Aún más problemática es la convicción que se deriva lógicamente de la presunción de corrupción social de que todos los problemas individuales, por excepcionales que resulten, tienen que solucionarse mediante una reestructuración cultural con la virulencia que sea necesaria. Nuestra sociedad se enfrenta a una petición creciente de desmontar las tradiciones que le sirven de base para incluir a grupos, cada vez más pequeños, de personas que no pueden o no quieren encajar en las categorías a partir de las cuales establecemos nuestras percepciones. No es algo bueno, ya que los problemas personales de cada uno no pueden resolverse con una revolución social, porque las revoluciones son desestabilizadoras y peligrosas. Hemos aprendido a convivir y a organizar nuestras complejas sociedades lentamente y de forma gradual a lo largo de periodos muy dilatados, y no podemos entender con exactitud por qué funciona lo que estamos haciendo. Así pues, cambiando alegremente nuestros procedimientos sociales en nombre de algún tabú ideológico (como la diversidad), es probable que tan solo consigamos generar nuevos problemas,, habida cuenta del sufrimiento que hasta las revoluciones más pequeñas suelen generar.

¿Fue, por ejemplo, una buena decisión liberalizar de forma tan abierta las leyes de divorcio en los años sesenta del siglo pasado? No me parece que los niños cuyas vidas se vieron desestabilizadas por la hipotética libertad que este intento de liberación introdujo estén de acuerdo con la afirmación.
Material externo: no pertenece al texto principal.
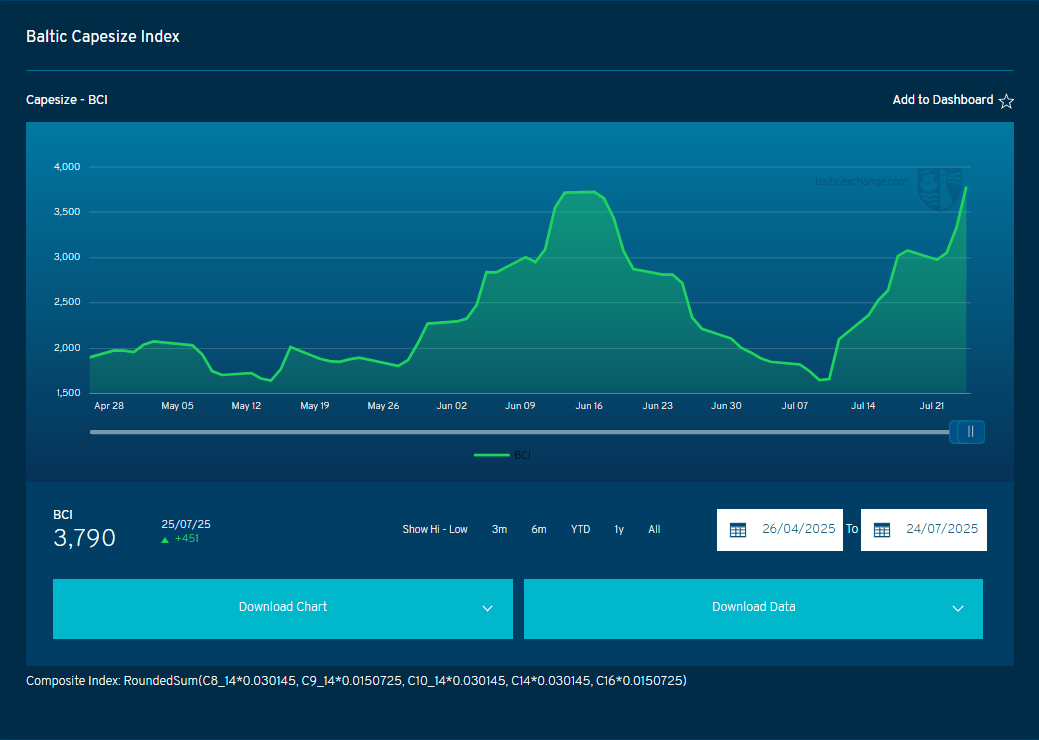Select the 3m time range
Screen dimensions: 1039x740
(x=499, y=529)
Detrás de los muros que levantaron con sabiduría nuestros ancestros acecha el horror, así que, si los echamos abajo, asumimos una responsabilidad. Patinamos sin saberlo sobre una capa muy fina de hielo que cubre aguas gélidas y profundas donde se ocultan monstruos inimaginables.

Veo a los padres de hoy en día aterrorizados con sus hijos, en buena parte porque se los ha identificado como los agentes inmediatos de esta supuesta tiranía social y así se les ha negado su legitimidad como agentes necesarios y bondadosos de disciplina y orden. Se ven obligados a vivir inseguros y mortificados bajo la alargada sombra de los valores adolescentes de la década de 1960, unos años cuyos excesos condujeron a una denigración general de la vida adulta, a una incredulidad irreflexiva sobre la existencia de poderes competentes y a la incapacidad de distinguir entre el caos de la inmadurez y la libertad responsable. Así, ha aumentado la sensibilidad de los padres por el sufrimiento emocional a corto plazo de sus hijos y, al mismo tiempo, se han disparado los miedos de causarles cualquier daño de una forma que resulta lamentable y contraproducente. Puede que pienses que es mejor así que de la forma contraria, pero lo cierto es que cada uno de los extremos de la escala moral lleva aparejadas sus catástrofes.